Ma alla fine sta canapa come si può usare?

cosa dice la legge italiana sulla vendita e sul consumo di canapa light?

Si sa, le legge italiana non è proprio il massimo per quanto riguarda chiarezza e trasparenza, prima troviamo scritta una cosa e nella frase successiva l’esatto contrario.

“A decorrere dalla campagna di coltivazione 2017/2018, il settore della coltivazione

della canapa (Cannabis sativa L.) è stato disciplinato dalla legge 2 dicembre 2016, n. 242,

recante disposizioni per la promozione della coltivazione e della filiera agroindustriale della

canapa, entrata in vigore il 14 gennaio 2017.” le varietà che possono essere coltivate sono “quelle

iscritte nel Catalogo comune delle varietà delle specie di piante agricole”

(Circolare del 22 maggio 2018 del Vice ministr0 delle politiche agricole, alimentari e forestali)

 

Ai sensi dell’articolo 2, comma 1, della legge n. 242 del 2016, rubricato Liceità della

coltivazione, la coltivazione di tali varietà è consentita senza necessità di autorizzazione,

richiesta, invece, per la coltivazione di canapa ad alto contenuto di Delta-9-tetraidrocannabinolo

e Delta-8-trans-tetraidrocannabinolo, di seguito THC.

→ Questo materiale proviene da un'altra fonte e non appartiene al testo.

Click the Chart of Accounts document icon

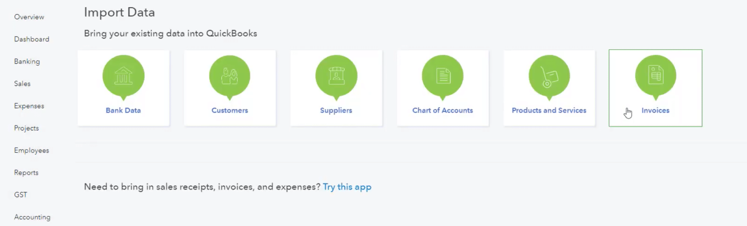(442, 76)

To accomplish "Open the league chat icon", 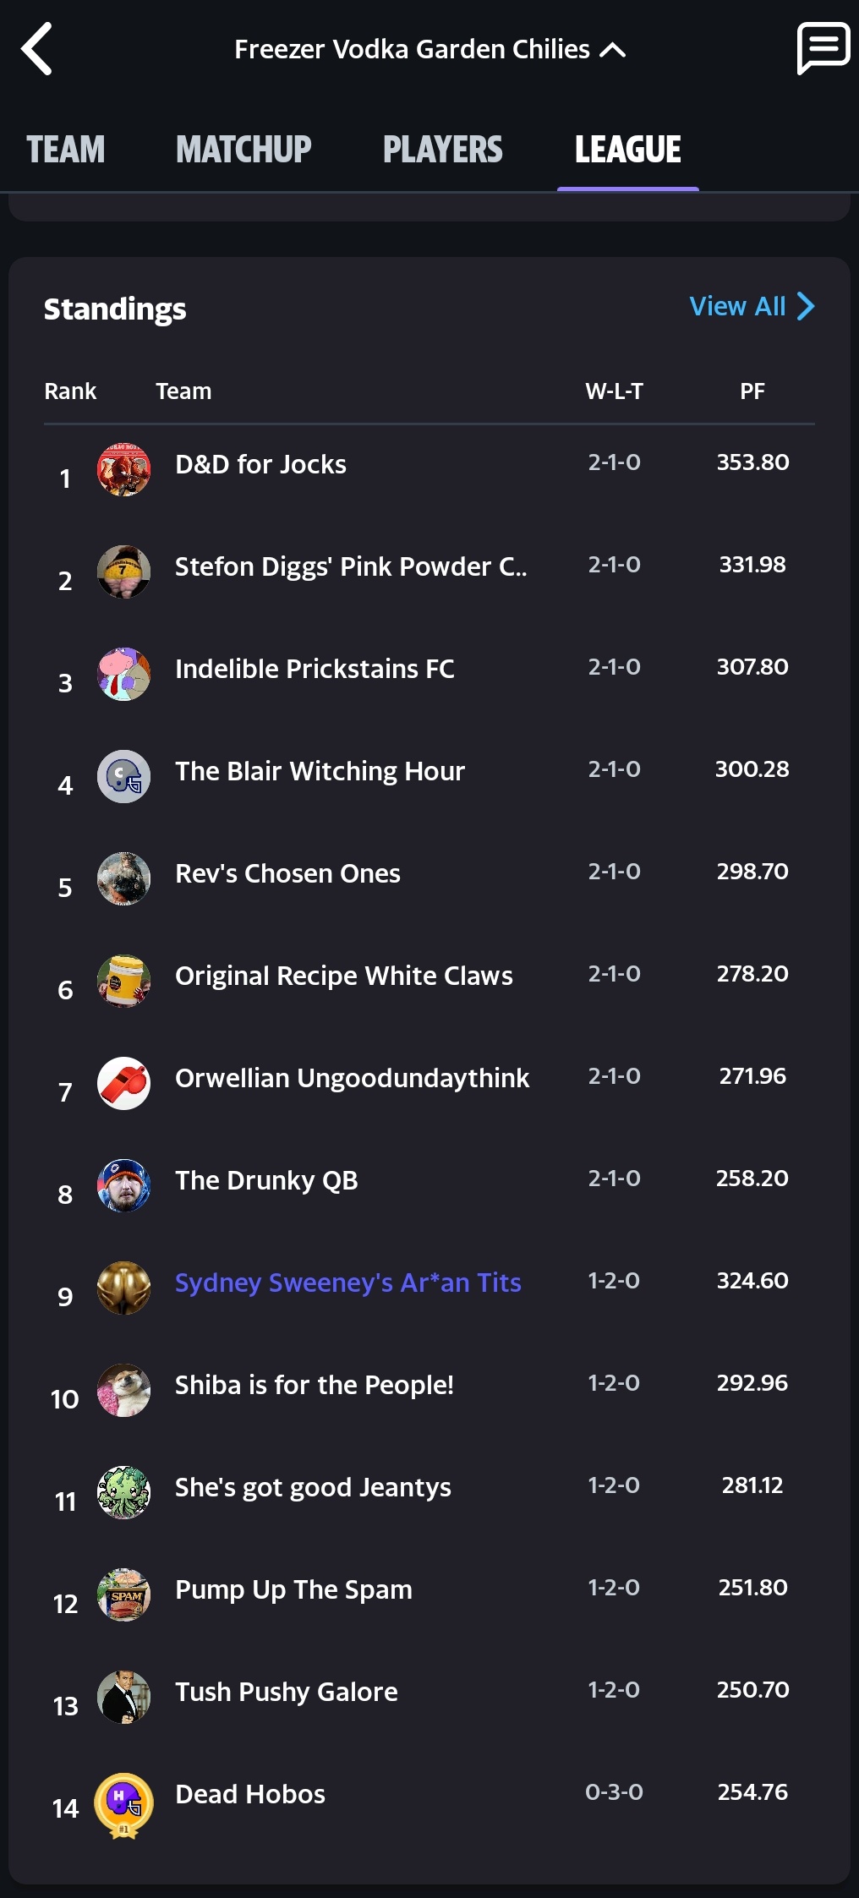I will (x=823, y=48).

Quanto ai possibili usi del prodotto derivante dalla coltivazione, l’articolo 2, comma

2, della legge n. 242 del 2016 specifica che dalla canapa si possono ottenere:

a) alimenti e cosmetici prodotti esclusivamente nel rispetto delle discipline dei

rispettivi settori;

b) semilavorati, quali fibra, canapulo, polveri, cippato, oli o carburanti, per forniture

alle industrie e alle attività artigianali di diversi settori, compreso quello energetico;

c) materiale destinato alla pratica del sovescio ( che???) *

d) materiale organico destinato ai lavori di bioingegneria o prodotti utili per la

bioedilizia;

e) materiale finalizzato alla fitodepurazione per la bonifica di siti inquinati;

f) coltivazioni dedicate alle attività didattiche e dimostrative nonché di ricerca da parte

di istituti pubblici o privati;

g) coltivazioni destinate al florovivaismo.

Ma quindi si può fumare?

“Se ne è lecita la vendita, ne è lecito l’utilizzo”. È questo il principio espresso dalla Cassazione che in una sentenza è intervenuta sulla questione della cannabis light, annullando un sequestro preventivo a carico di un 28enne di Civitanova Marche.”

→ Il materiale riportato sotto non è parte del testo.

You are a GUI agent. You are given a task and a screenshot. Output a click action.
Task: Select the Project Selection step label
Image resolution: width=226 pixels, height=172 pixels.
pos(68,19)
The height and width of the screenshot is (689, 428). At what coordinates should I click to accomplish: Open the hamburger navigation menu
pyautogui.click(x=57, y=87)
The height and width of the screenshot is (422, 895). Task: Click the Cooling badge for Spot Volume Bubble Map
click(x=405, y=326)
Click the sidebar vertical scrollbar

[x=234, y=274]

 «Risulta del tutto ovvio – scrive la Corte – che la commercializzazione sia consentita per i prodotti della canapa oggetto del sostegno». E di conseguenza, aggiunge la Suprema Corte, seppur la legge esplicitamente citi utilizzi alimentari e cosmetici, il riferimento «non comporta che siano di per sé vietati altri usi non menzionati», come il fumo appunto.

https://www.corriere.it/cronache/19_febbraio_01/cassazione-cannabis-light-lecita-si-puo-fumare-20b12312-260b-11e9-9b5e-1a58eb1d569a.shtml?intcmp=googleamp

*Il sovescio è una pratica agronomica consistente nell’interramento di apposite colture allo scopo di mantenere o aumentare la fertilità del terreno.